(WORK ORDER): Below are some records; find each line that carries the word "femme" and copy it.

(RECORDS FOR THE TASK):
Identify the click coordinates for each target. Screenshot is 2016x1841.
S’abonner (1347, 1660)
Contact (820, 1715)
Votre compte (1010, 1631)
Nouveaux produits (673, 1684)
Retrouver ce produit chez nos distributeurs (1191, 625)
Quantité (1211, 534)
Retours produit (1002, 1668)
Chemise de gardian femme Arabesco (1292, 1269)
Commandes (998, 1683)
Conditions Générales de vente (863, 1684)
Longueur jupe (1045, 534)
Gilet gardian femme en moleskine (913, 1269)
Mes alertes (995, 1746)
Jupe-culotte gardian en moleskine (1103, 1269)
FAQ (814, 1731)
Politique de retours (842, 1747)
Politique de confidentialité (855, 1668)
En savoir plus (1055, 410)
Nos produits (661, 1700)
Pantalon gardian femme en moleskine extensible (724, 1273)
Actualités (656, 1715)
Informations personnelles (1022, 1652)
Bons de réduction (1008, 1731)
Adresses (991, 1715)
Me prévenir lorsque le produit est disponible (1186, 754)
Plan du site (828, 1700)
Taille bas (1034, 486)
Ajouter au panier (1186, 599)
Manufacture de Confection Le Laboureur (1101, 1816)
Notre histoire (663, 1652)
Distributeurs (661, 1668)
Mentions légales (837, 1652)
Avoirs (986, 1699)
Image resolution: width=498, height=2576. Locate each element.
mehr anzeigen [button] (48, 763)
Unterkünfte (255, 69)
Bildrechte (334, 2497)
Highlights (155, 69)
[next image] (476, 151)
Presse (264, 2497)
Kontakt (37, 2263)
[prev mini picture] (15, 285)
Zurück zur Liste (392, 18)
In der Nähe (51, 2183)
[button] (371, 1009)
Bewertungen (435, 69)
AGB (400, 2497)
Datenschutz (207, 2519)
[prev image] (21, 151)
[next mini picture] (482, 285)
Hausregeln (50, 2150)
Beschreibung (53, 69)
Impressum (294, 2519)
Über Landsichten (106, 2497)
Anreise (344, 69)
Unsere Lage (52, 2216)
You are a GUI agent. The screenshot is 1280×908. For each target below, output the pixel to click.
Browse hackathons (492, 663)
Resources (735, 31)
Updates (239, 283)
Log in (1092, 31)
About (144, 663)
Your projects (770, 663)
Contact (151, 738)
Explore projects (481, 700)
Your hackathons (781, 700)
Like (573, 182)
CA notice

(ANSWER BOX):
Chemise de gardian femme Arabesco (1292, 1269)
Gilet gardian femme en moleskine (913, 1269)
Pantalon gardian femme en moleskine extensible (724, 1273)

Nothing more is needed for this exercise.